# what do you think of this system for 3000$



## informel (Jun 21, 2011)

DENON AVR2808C1 110 Watts / canal x 7 -- 
Speakers Klipsch
2 RF62 
1 CENTRE RC62 
2 RS52 
1 sub RW12D 825 WATT


----------



## JBrax (Oct 13, 2011)

That's a pretty decent upgrade from the Bose though I would look at a different subwoofer. Maybe downgrade the surrounds to the rs-42 ii's and slide some more money to the subwoofer. The rs-42 ii's are very capable and perform great in my setup.


----------



## hjones4841 (Jan 21, 2009)

I have the Klipsch RW12D in a third system and it is not bad, but I think one of the Hsu VTF subs would be better.

By the way, here is a good price on the RW12D - this is where I got mine:

http://www.newegg.com/Product/Product.aspx?Item=N82E16882780078&Tpk=rw12d


----------



## JBrax (Oct 13, 2011)

hjones4841 said:


> I have the Klipsch RW12D in a third system and it is not bad, but I think one of the Hsu VTF subs would be better.
> 
> By the way, here is a good price on the RW12D - this is where I got mine:
> 
> http://www.newegg.com/Product/Product.aspx?Item=N82E16882780078&Tpk=rw12d


For a 3rd system not bad at all. I had one before upgrading to my SVS and it just didn't cut it for me. Way to much port chuffing for my taste. The surrounds tho OP is suggesting could definitely be downgraded and really lose nothing while pumping that money to a really nice sub and see real improvement.


----------



## tonyvdb (Sep 5, 2007)

Great choice for speakers and the advice given is what I would also suggest. Seeing as your also in Canada look at this sub from Sonic boom audio. The PB12NSD is an amazing sub for the money.


----------



## informel (Jun 21, 2011)

JBrax said:


> That's a pretty decent upgrade from the Bose though I would look at a different subwoofer. Maybe downgrade the surrounds to the rs-42 ii's and slide some more money to the subwoofer. The rs-42 ii's are very capable and perform great in my setup.


It is a used system thst somebody is selling on the net, so he does not have the choice to buy the whole package, but if the sub is so so, I will suggest him to look elsewhere as the sub is very important to him and this is why I started another tread for a system that would cost between 3 and 4 k


----------



## hjones4841 (Jan 21, 2009)

JBrax said:


> For a 3rd system not bad at all. I had one before upgrading to my SVS and it just didn't cut it for me. Way to much port chuffing for my taste. The surrounds tho OP is suggesting could definitely be downgraded and really lose nothing while pumping that money to a really nice sub and see real improvement.

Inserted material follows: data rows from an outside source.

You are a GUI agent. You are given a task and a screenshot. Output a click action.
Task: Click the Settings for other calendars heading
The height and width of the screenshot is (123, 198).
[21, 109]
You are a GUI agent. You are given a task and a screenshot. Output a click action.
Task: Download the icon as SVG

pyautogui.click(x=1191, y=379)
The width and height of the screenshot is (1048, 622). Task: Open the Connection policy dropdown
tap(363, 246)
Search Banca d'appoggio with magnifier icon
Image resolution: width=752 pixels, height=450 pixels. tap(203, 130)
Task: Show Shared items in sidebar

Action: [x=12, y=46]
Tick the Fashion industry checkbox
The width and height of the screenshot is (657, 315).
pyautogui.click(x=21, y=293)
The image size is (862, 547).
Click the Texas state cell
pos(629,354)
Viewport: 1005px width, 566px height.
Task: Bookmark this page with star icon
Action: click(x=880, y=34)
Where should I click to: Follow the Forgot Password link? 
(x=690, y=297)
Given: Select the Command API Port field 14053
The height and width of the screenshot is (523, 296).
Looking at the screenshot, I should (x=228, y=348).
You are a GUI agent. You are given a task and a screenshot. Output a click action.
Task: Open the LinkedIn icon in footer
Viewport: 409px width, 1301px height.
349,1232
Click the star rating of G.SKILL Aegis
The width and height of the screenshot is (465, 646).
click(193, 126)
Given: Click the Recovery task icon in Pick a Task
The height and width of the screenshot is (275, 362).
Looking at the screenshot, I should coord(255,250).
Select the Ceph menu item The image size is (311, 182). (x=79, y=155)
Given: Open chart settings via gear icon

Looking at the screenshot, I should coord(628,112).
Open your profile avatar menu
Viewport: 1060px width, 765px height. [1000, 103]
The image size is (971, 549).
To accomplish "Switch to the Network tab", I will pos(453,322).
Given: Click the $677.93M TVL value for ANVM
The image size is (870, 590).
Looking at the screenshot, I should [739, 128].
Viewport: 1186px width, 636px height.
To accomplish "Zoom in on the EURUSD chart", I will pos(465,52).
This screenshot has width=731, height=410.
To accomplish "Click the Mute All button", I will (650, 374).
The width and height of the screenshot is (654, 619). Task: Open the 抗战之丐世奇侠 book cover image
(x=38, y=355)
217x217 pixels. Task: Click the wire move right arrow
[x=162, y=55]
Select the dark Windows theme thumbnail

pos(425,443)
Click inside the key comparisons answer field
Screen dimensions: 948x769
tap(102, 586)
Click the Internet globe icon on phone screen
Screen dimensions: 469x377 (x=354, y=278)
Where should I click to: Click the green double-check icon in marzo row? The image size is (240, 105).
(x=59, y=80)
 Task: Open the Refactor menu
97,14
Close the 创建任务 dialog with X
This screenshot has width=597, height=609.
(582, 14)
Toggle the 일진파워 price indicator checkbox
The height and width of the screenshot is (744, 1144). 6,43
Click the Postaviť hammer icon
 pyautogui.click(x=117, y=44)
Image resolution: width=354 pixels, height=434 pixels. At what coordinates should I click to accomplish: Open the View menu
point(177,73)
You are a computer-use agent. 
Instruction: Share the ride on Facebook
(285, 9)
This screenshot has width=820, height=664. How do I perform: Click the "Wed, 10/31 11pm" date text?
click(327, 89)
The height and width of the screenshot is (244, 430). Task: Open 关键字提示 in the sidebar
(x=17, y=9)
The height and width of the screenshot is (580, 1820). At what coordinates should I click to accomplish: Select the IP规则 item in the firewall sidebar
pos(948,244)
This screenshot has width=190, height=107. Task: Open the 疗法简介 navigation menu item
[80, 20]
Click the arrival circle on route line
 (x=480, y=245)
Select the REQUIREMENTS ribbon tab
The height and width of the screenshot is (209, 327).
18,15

You are correct - bass from this sub would not be called "tight" but OK for movies and it has lots of output. No comparison to the Hsu ULS-15s in the other systems for music and overall accuracy. 

The Hsu VTF-15H would not be that much more money and would give options for EQ and ported vs. semi-sealed. Big and heavy, tho.


----------



## JimmyLeggs (Jul 28, 2012)

You could get that system new for about the same money:

Future Shop:
Klipsch Reference IV 3-Way Tower Speaker (RF82) - Single
RF82 WebID: 10105919 - 349$ Each

Klipsch Reference Centre Channel Speaker (RC500B) - Single
RC500B WebID: 10205921 - 449$ (6" would be better though)

Klipsch reference Surround Speaker (RS400B) - Single - Black
RS400B WebID: 10205922 - 349$ Each

Throw in the Onkyo 818 for 1200$ at Best Buy and all you're missing is a sub. There are even cheaper Pioneer receivers that would fit the bill since the Klipsch are so easy to drive. 

If you're looking for Klipsch now would be the time to buy the RF-82 as they are getting rid of them. There is also a sale every year on labor day weekend. Might be worth checking out.


----------



## informel (Jun 21, 2011)

Thanks for all of your reply, I did convince my friend not to buy this system as I know he would not be satified with the base as he as a large room to fill, so one or 2 HSU would please him better


----------